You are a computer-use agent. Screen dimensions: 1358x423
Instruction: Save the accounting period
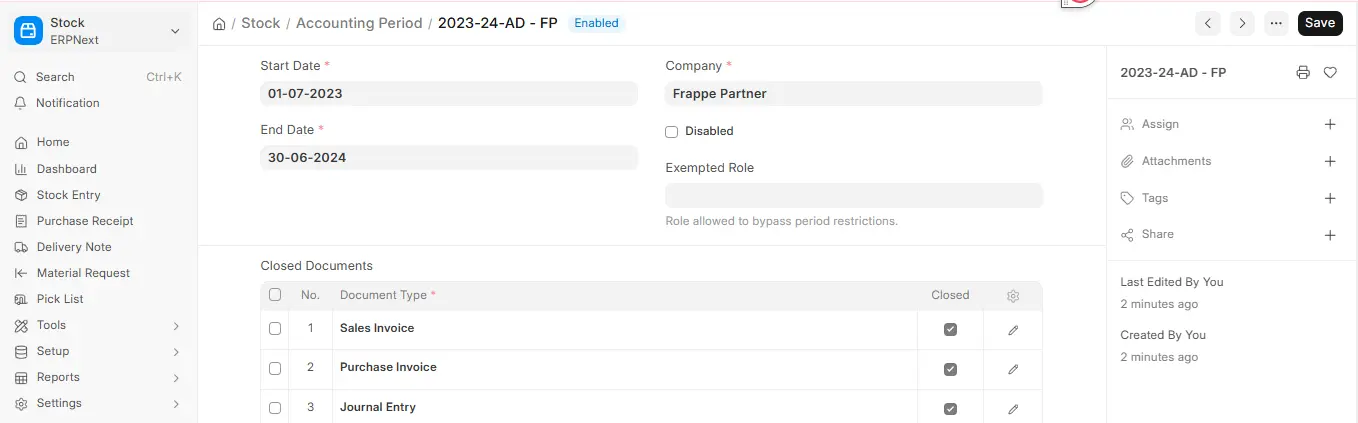[x=1320, y=23]
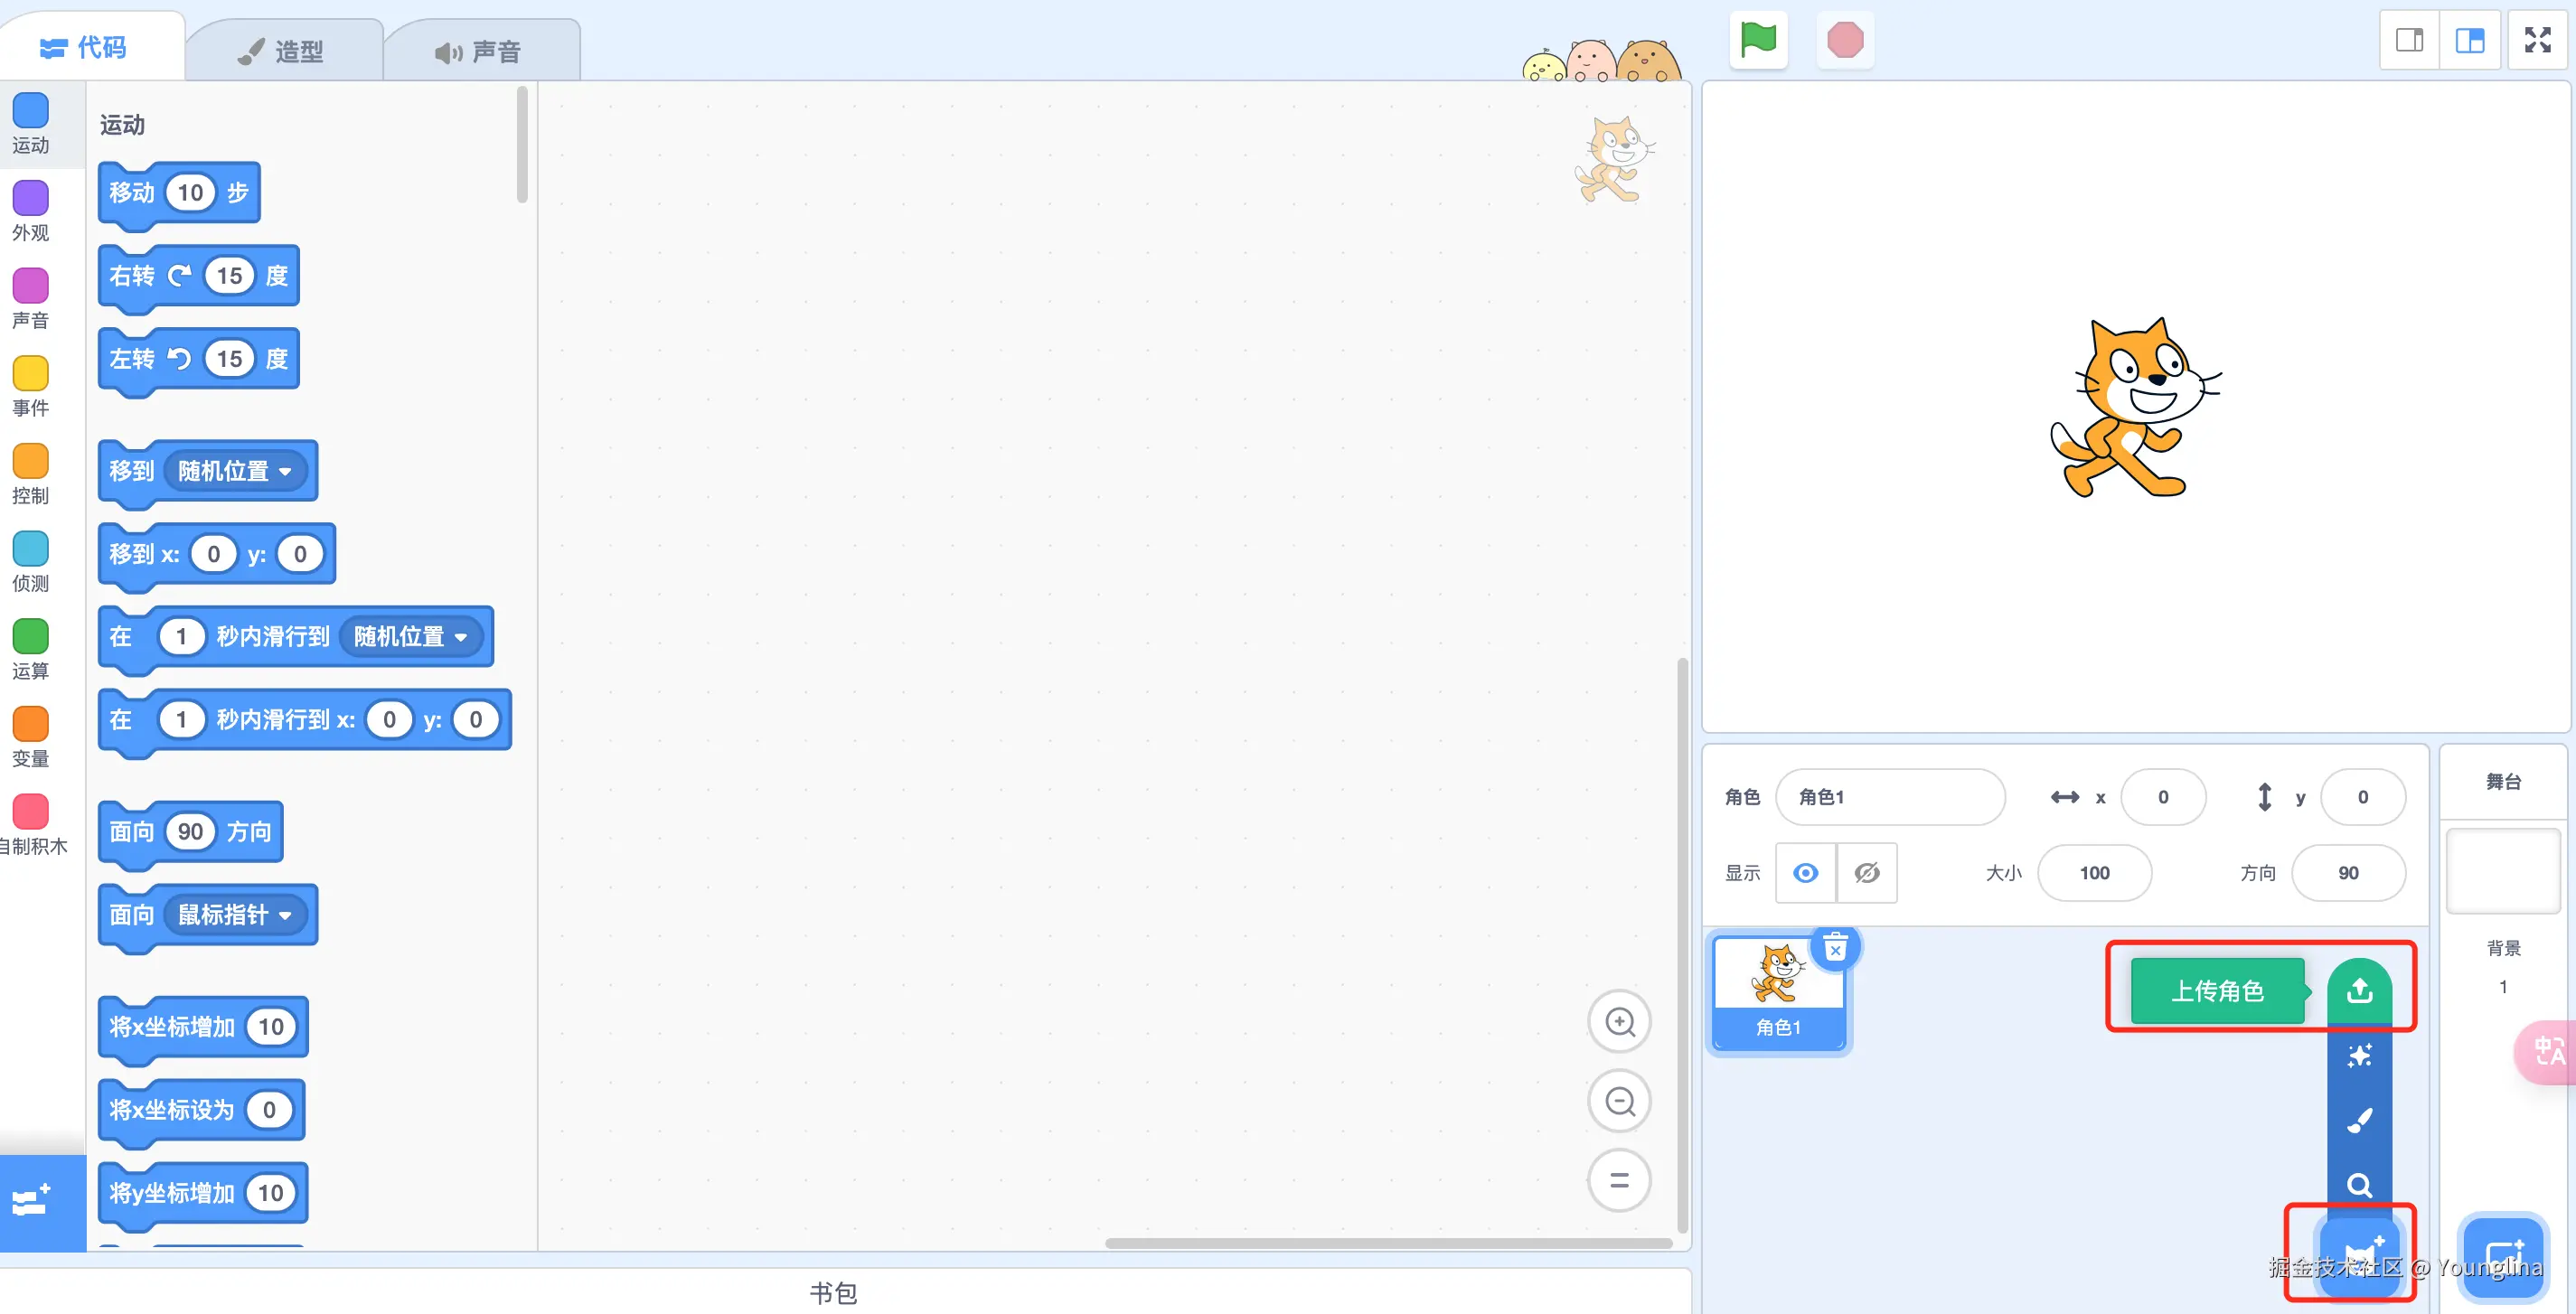The height and width of the screenshot is (1314, 2576).
Task: Zoom out on the code workspace
Action: 1619,1101
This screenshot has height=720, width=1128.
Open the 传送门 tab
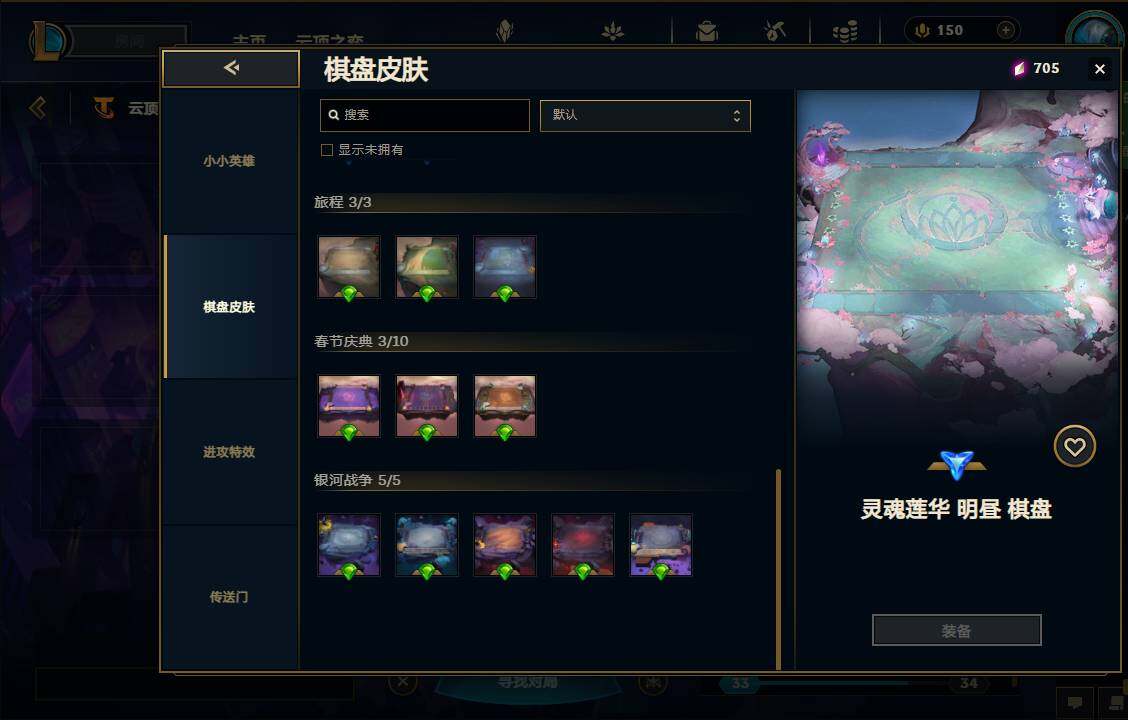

■ TASK TO CARRY OUT:
Can you rewrite all of the data above as a numbered list, leaving out blank lines and the pictures?

■ COMPLETED TASK:
1. You are a computer-use agent. Screen dimensions: 1358x423
2. Instruction: Save the accounting period
3. [x=1320, y=23]
4. The height and width of the screenshot is (1314, 2576).
5. Task: Zoom out on the code workspace
6. Action: 1619,1101
7. This screenshot has height=720, width=1128.
8. Open the 传送门 tab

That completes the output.